И пора, пора сказать наконец о главном - с Апыхтиным начали происходить какие-то странные перемены, совсем не те, на которые надеялся он сам или которые предполагали друзья. Однажды утром он вдруг почувствовал непомерную тяжесть своей бороды. Она мешала ему, он ворочался в кровати, то укладывая бороду поверх одеяла, то засовывая ее под одеяло, и наконец, не выдержав, встал, оделся и вышел из гостиницы. Незнание языка нисколько не мешало, не доставляло ни малейших хлопот или неудобств.

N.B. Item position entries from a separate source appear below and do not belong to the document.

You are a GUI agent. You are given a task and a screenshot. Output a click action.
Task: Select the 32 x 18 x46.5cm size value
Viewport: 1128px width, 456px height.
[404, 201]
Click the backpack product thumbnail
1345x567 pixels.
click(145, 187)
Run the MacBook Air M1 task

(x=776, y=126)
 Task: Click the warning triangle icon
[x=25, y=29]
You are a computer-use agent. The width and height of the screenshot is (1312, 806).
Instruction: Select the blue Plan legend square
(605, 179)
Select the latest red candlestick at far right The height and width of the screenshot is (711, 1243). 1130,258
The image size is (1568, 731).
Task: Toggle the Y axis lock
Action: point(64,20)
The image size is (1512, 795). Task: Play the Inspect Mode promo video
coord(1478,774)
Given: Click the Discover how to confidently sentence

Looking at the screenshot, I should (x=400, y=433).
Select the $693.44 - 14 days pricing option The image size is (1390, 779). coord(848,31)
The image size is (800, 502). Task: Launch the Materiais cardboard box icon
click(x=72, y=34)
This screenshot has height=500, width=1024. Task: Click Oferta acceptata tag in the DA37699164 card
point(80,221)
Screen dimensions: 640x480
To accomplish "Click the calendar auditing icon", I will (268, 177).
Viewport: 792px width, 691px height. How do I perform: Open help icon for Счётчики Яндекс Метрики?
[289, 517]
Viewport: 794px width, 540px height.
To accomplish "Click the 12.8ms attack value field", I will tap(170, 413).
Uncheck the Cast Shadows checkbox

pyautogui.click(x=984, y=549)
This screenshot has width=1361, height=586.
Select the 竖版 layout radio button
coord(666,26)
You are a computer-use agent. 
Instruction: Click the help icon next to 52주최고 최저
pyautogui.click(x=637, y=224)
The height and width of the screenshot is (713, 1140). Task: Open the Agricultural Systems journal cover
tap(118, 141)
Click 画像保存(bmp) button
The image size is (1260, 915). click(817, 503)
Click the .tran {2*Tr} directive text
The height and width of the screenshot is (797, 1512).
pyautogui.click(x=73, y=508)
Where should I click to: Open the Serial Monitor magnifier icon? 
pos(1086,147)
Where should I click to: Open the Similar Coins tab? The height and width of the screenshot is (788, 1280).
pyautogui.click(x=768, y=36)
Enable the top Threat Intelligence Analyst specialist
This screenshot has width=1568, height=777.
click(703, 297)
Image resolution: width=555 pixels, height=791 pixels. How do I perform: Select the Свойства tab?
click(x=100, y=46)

Парикмахерская была еще закрыта, хозяин поливал тротуар перед входом и, заметив, что гость не прочь войти, тут же пригласил его жестом широким, улыбкой радушной и приветливой. Апыхтин уселся в кресло, ухватил свою бороду в кулак, а пальцами другой руки воспроизвел движения ножниц. Дескать, бороду надо срезать. И показал, сколько оставить - около сантиметра.

Парикмахер обрадовался так, будто дело касалось его самого, будто это он избавляется от громоздкой и до смерти надоевшей бороды.

Щелкнув несколько раз в воздухе звонкими ножницами, он принялся за работу. Правда, несколько раз опасливо посматривал в зеркало на Апыхтина, стараясь заглянуть в глаза: не слишком ли он размахался своими ножницами, не коротка ли борода получается?

Но Апыхтин лишь успокаивающе кивал головой - давай, не робей. Слишком многое изменилось в его жизни, чтобы, как и прежде, величественно и самодовольно носить такую бороду. Она уже не вписывалась в его внутреннее состояние, в отношение к миру и к себе. Дурацкой какой-то показалась ему борода однажды утром, выспренней и ненужной.

Когда совсем короткая бородка окончательно оформилась и парикмахер начал совершать уже чисто символические взмахи ножницами, Апыхтин показал ему и на голову - дескать, и здесь надо поработать. Парикмахер опять обрадовался и в пятнадцать минут совершенно преобразил прическу банкира. Апыхтин смотрел на себя в зеркало с неподдельным изумлением - вся его величественность исчезла, перед ним сидел молодой парень с сильной открытой шеей.

Закончив работу, парикмахер отошел в сторону и замер в восхищении - даже он, мол, не ожидал столь разительной перемены, столь потрясающего результата, не ожидал, что его клиент так молод и прекрасен.

- Вот так-то, брат, - сказал Апыхтин, поднимаясь из кресла и сдергивая с себя простыню с остатками волосяной роскоши. Он принял себя обновленного сразу и без сомнений. Пришло спокойное ощущение, что сейчас он именно таков, каким должен быть в своем истинном облике. Случилось с ним еще одно превращение. Сразу, наутро, едва выйдя из своего номера, он вдруг остро почувствовал собственную неуместность здесь. В своем темном костюме, при галстуке, он почувствовал себя скованным и глупым.

И Апыхтин в первой же лавке купил светлые полотняные штаны, кожаные босоножки, несколько маек с пальмами, обезьянами, ослами на груди, купил кепку с громадным козырьком, который, кажется, чуть ли не на полметра выступал надо лбом. Свой же костюм запихнул в пакет, сунул в сумку и задернул «молнию».